- Work to complete
Once the line containing "The width and" is reached, copy it and every line after it exactly, to the end of the material, without pictures.
########
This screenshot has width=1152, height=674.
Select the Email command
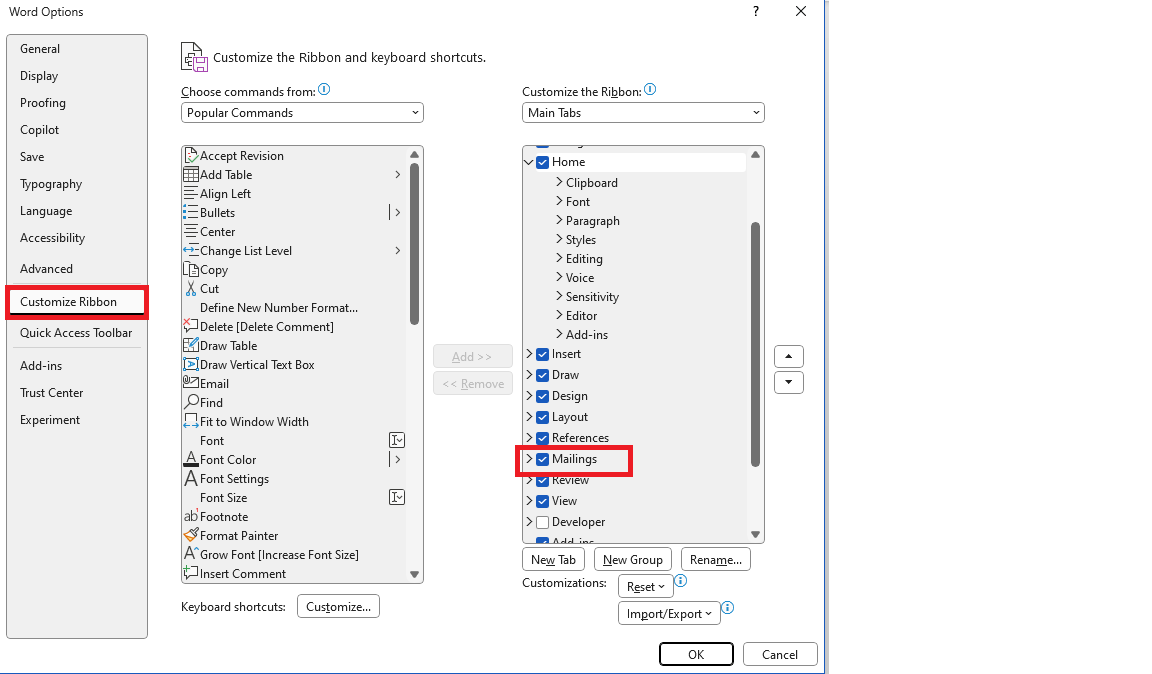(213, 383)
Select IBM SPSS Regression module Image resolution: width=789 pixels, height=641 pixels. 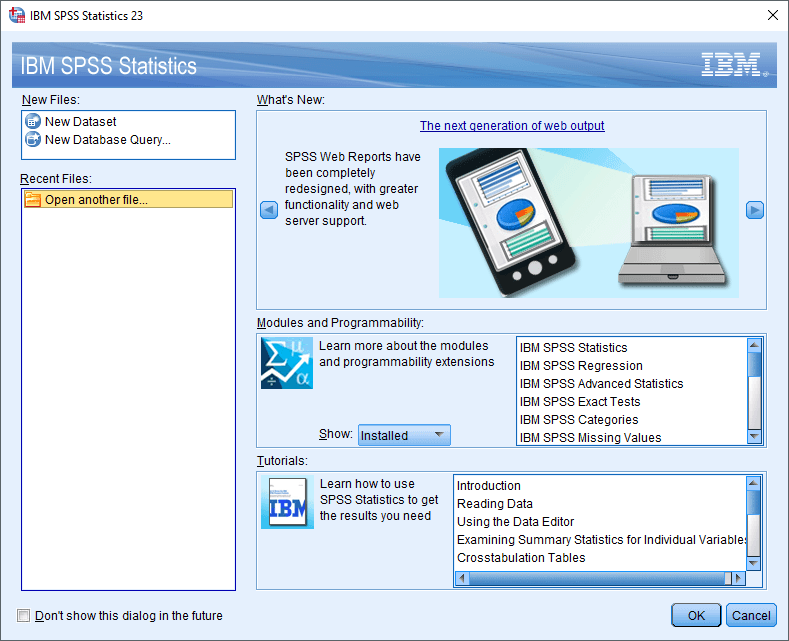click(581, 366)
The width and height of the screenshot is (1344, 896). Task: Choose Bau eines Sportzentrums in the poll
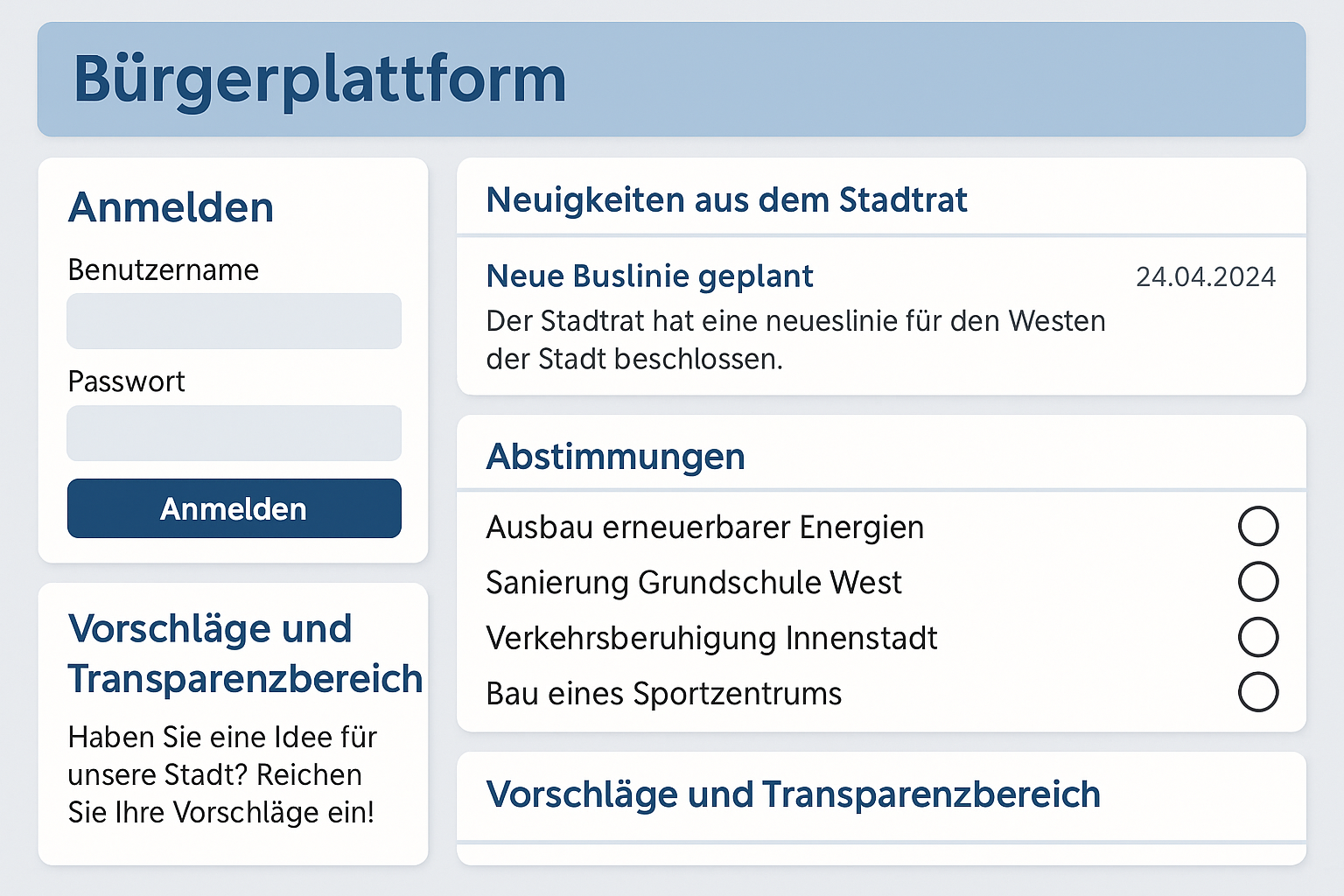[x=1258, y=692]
########
- Solution to the problem
The width and height of the screenshot is (1344, 896). Task: Choose Bau eines Sportzentrums in the poll
[x=1258, y=692]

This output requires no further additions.